More than a fifth of households in Great Britain say they are struggling to make ends meet as the price of the weekly grocery shop rises 7%, the highest level of inflation in 13 years.
Nine in 10 people say they are worried about the rising price of groceries, according to the market research group Kantar, putting the issue in second place behind concerns about energy bills as the cost of living crisis hits families hard.
Fraser McKevitt, the head of retail and consumer insight at Kantar, said: “People are really feeling the squeeze at the supermarket tills and they’re having to stretch their budgets further to accommodate rising prices.
“To put the most recent numbers into context, if you were picking up supplies for a family fry up over the long weekend with toast, eggs, sausages, bacon, and beans it would cost you £6.83 – that’s a significant 40p increase on last year.”
Despite the price rises, overall supermarket sales fell by 4.4% in the three months to 15 May according to Kantar as the reopening of bars, cafes and restaurants allowed more people to dine out rather than cook at home.
Sales declined at all the big four supermarket chains, with Morrisons hit hardest. The Bradford-based chain’s sales slid 9.5% taking its share of the take-home grocery market to 9.5%, just half a percentage point ahead of Aldi.
Aldi and Lidl were the only chains to book higher sales as shoppers sought ways to reduce their weekly spend and they continued to open new stores. Lidl’s sales rose by 6% and Aldi’s by 5.8%, handing both new record shares of the grocery market – 6.9% and 9% respectively.
McKevitt said the four-day bank holiday for the platinum jubilee in early June was expected to spur a spending spree at supermarkets despite straitened times.
“Looking back at the diamond jubilee in 2012, we saw a 10% boost in supermarket sales during the week leading up to the festivities. We should never underestimate the appetite for a party, especially a royal one,” he said.

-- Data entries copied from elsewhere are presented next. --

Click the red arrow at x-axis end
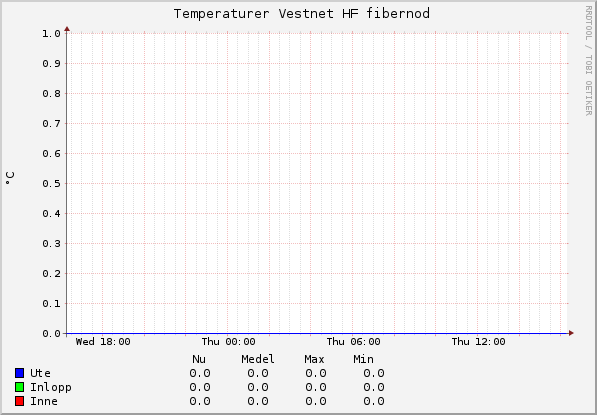This screenshot has width=597, height=415. click(x=571, y=333)
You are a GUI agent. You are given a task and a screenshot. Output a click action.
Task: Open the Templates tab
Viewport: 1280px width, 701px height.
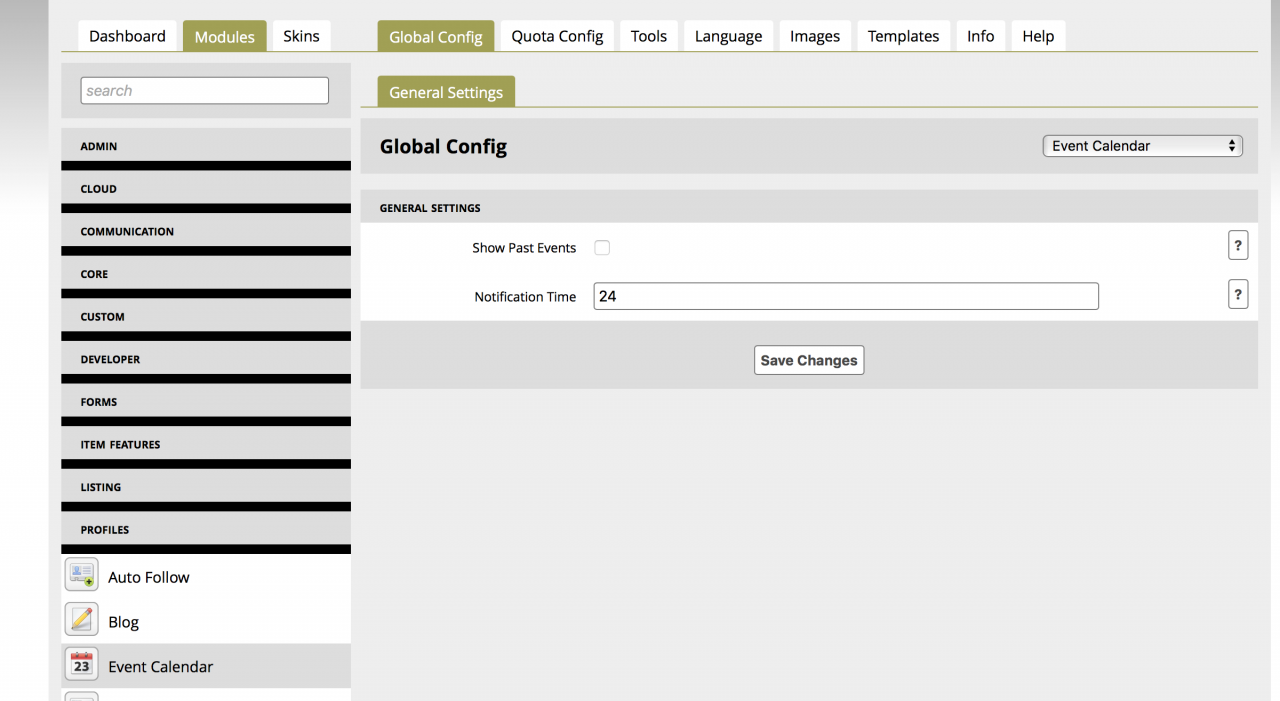click(903, 36)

Kantar predicts a sharp increase in barbecue foods, indulgent desserts, beer, wine and soft drinks as families gather to enjoy the long weekend.
However, McKevitt said shoppers may be more circumspect than in 2012 as, for example, the price of a bottle of sparkling wine had risen to £7.05 compared with £5.20 a decade ago.
“While we are all keen to celebrate in style, shoppers will be carefully considering any unnecessary expense and prices are significantly different from the last Jubilee,” McKevitt said.